> _Directions_: Reproduce every line of the material below word for word.

> _Given data_:
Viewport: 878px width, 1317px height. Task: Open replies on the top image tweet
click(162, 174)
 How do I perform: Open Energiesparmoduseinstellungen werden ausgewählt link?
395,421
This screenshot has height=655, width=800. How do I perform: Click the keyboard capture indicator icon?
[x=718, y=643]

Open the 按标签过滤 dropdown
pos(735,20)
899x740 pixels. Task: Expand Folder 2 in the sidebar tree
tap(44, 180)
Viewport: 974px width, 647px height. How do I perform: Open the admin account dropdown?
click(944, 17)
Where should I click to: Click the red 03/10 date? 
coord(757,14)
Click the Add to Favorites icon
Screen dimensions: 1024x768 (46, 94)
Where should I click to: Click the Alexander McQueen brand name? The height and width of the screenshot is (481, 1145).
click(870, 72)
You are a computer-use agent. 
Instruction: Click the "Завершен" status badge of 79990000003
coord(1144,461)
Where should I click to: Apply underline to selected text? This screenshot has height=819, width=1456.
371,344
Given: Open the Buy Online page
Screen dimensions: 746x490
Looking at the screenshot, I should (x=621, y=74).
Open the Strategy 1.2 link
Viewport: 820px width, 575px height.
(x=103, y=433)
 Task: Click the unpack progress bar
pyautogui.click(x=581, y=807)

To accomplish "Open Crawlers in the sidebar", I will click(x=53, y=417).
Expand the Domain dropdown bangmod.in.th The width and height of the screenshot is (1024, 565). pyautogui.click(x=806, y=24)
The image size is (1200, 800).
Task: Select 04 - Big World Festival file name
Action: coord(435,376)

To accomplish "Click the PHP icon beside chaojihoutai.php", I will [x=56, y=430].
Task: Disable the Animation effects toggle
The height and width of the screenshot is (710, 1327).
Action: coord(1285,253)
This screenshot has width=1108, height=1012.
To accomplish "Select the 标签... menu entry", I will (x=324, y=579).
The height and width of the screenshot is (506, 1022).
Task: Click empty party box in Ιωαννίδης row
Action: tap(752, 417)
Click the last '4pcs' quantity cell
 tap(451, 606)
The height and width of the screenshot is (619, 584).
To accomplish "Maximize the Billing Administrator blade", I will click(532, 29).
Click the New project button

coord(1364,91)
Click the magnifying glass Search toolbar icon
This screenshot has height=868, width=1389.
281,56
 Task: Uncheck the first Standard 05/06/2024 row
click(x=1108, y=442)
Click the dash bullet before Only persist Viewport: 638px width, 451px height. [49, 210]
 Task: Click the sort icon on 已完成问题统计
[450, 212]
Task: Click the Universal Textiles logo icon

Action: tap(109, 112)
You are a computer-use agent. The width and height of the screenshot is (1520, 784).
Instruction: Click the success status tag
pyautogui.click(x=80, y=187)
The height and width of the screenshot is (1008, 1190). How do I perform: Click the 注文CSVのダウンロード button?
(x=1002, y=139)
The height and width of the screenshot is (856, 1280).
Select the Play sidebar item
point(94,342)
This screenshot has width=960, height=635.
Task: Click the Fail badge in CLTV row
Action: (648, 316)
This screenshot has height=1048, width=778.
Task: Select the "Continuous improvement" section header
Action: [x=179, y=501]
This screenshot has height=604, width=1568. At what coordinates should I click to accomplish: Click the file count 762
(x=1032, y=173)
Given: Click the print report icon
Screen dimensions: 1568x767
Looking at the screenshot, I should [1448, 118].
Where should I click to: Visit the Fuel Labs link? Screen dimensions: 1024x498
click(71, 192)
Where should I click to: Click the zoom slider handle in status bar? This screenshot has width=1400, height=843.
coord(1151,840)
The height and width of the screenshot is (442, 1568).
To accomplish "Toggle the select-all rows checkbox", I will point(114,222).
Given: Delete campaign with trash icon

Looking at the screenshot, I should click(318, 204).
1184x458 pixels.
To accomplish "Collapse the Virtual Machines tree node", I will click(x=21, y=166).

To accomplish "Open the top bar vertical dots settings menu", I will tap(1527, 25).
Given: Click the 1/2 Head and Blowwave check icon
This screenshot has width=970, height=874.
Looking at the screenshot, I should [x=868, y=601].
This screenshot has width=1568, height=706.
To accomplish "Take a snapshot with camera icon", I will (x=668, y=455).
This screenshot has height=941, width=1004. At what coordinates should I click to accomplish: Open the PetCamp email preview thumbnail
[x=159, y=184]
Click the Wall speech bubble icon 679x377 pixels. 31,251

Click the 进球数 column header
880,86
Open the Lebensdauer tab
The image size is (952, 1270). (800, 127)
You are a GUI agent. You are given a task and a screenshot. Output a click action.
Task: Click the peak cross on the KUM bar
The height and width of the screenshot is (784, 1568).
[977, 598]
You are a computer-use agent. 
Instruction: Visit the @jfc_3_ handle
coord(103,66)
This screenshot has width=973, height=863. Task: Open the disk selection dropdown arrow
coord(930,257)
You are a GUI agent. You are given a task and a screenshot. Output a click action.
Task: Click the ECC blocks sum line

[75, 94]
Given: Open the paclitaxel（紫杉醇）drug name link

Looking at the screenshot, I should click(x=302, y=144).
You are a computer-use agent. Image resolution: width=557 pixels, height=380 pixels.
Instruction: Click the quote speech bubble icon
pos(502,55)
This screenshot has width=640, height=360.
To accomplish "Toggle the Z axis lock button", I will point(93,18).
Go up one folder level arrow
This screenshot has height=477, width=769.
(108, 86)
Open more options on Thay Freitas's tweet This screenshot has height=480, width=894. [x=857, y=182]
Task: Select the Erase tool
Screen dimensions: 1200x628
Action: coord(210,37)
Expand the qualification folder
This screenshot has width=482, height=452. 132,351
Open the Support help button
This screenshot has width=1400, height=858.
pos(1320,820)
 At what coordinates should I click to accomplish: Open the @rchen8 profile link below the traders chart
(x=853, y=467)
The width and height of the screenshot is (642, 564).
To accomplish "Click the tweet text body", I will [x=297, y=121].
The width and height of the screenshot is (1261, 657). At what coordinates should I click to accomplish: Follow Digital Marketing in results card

> _Reply to the exercise_:
Viewport: 878px width, 1317px height. Task: Open replies on the top image tweet
click(162, 174)
 How do I perform: Open Energiesparmoduseinstellungen werden ausgewählt link?
395,421
This screenshot has height=655, width=800. How do I perform: Click the keyboard capture indicator icon?
[x=718, y=643]

Open the 按标签过滤 dropdown
pos(735,20)
899x740 pixels. Task: Expand Folder 2 in the sidebar tree
tap(44, 180)
Viewport: 974px width, 647px height. How do I perform: Open the admin account dropdown?
click(944, 17)
Where should I click to: Click the red 03/10 date? 
coord(757,14)
Click the Add to Favorites icon
Screen dimensions: 1024x768 (46, 94)
Where should I click to: Click the Alexander McQueen brand name? The height and width of the screenshot is (481, 1145).
click(870, 72)
You are a computer-use agent. 
Instruction: Click the "Завершен" status badge of 79990000003
coord(1144,461)
Where should I click to: Apply underline to selected text? This screenshot has height=819, width=1456.
371,344
Given: Open the Buy Online page
Screen dimensions: 746x490
Looking at the screenshot, I should (x=621, y=74).
Open the Strategy 1.2 link
Viewport: 820px width, 575px height.
(x=103, y=433)
 Task: Click the unpack progress bar
pyautogui.click(x=581, y=807)

To accomplish "Open Crawlers in the sidebar", I will click(x=53, y=417).
Expand the Domain dropdown bangmod.in.th The width and height of the screenshot is (1024, 565). pyautogui.click(x=806, y=24)
The image size is (1200, 800).
Task: Select 04 - Big World Festival file name
Action: coord(435,376)

To accomplish "Click the PHP icon beside chaojihoutai.php", I will [x=56, y=430].
Task: Disable the Animation effects toggle
The height and width of the screenshot is (710, 1327).
Action: coord(1285,253)
This screenshot has width=1108, height=1012.
To accomplish "Select the 标签... menu entry", I will (x=324, y=579).
The height and width of the screenshot is (506, 1022).
Task: Click empty party box in Ιωαννίδης row
Action: tap(752, 417)
Click the last '4pcs' quantity cell
 tap(451, 606)
The height and width of the screenshot is (619, 584).
To accomplish "Maximize the Billing Administrator blade", I will click(532, 29).
Click the New project button

coord(1364,91)
Click the magnifying glass Search toolbar icon
This screenshot has height=868, width=1389.
281,56
 Task: Uncheck the first Standard 05/06/2024 row
click(x=1108, y=442)
Click the dash bullet before Only persist Viewport: 638px width, 451px height. [49, 210]
 Task: Click the sort icon on 已完成问题统计
[450, 212]
Task: Click the Universal Textiles logo icon

Action: tap(109, 112)
You are a computer-use agent. The width and height of the screenshot is (1520, 784).
Instruction: Click the success status tag
pyautogui.click(x=80, y=187)
The height and width of the screenshot is (1008, 1190). How do I perform: Click the 注文CSVのダウンロード button?
(x=1002, y=139)
The height and width of the screenshot is (856, 1280).
Select the Play sidebar item
point(94,342)
This screenshot has width=960, height=635.
Task: Click the Fail badge in CLTV row
Action: (648, 316)
This screenshot has height=1048, width=778.
Task: Select the "Continuous improvement" section header
Action: [x=179, y=501]
This screenshot has height=604, width=1568. At what coordinates should I click to accomplish: Click the file count 762
(x=1032, y=173)
Given: Click the print report icon
Screen dimensions: 1568x767
Looking at the screenshot, I should [1448, 118].
Where should I click to: Visit the Fuel Labs link? Screen dimensions: 1024x498
click(71, 192)
Where should I click to: Click the zoom slider handle in status bar? This screenshot has width=1400, height=843.
coord(1151,840)
The height and width of the screenshot is (442, 1568).
To accomplish "Toggle the select-all rows checkbox", I will point(114,222).
Given: Delete campaign with trash icon

Looking at the screenshot, I should click(318, 204).
1184x458 pixels.
To accomplish "Collapse the Virtual Machines tree node", I will click(x=21, y=166).

To accomplish "Open the top bar vertical dots settings menu", I will tap(1527, 25).
Given: Click the 1/2 Head and Blowwave check icon
This screenshot has width=970, height=874.
Looking at the screenshot, I should [x=868, y=601].
This screenshot has width=1568, height=706.
To accomplish "Take a snapshot with camera icon", I will (x=668, y=455).
This screenshot has height=941, width=1004. At what coordinates should I click to accomplish: Open the PetCamp email preview thumbnail
[x=159, y=184]
Click the Wall speech bubble icon 679x377 pixels. 31,251

Click the 进球数 column header
880,86
Open the Lebensdauer tab
The image size is (952, 1270). (800, 127)
You are a GUI agent. You are given a task and a screenshot. Output a click action.
Task: Click the peak cross on the KUM bar
The height and width of the screenshot is (784, 1568).
[977, 598]
You are a computer-use agent. 
Instruction: Visit the @jfc_3_ handle
coord(103,66)
This screenshot has width=973, height=863. Task: Open the disk selection dropdown arrow
coord(930,257)
You are a GUI agent. You are given a task and a screenshot. Output a click action.
Task: Click the ECC blocks sum line

[75, 94]
Given: Open the paclitaxel（紫杉醇）drug name link

Looking at the screenshot, I should click(x=302, y=144).
You are a computer-use agent. Image resolution: width=557 pixels, height=380 pixels.
Instruction: Click the quote speech bubble icon
pos(502,55)
This screenshot has width=640, height=360.
To accomplish "Toggle the Z axis lock button", I will point(93,18).
Go up one folder level arrow
This screenshot has height=477, width=769.
(108, 86)
Open more options on Thay Freitas's tweet This screenshot has height=480, width=894. [x=857, y=182]
Task: Select the Erase tool
Screen dimensions: 1200x628
Action: coord(210,37)
Expand the qualification folder
This screenshot has width=482, height=452. 132,351
Open the Support help button
This screenshot has width=1400, height=858.
pos(1320,820)
 At what coordinates should I click to accomplish: Open the @rchen8 profile link below the traders chart
(x=853, y=467)
The width and height of the screenshot is (642, 564).
To accomplish "Click the tweet text body", I will [x=297, y=121].
The width and height of the screenshot is (1261, 657). At what coordinates should I click to accomplish: Follow Digital Marketing in results card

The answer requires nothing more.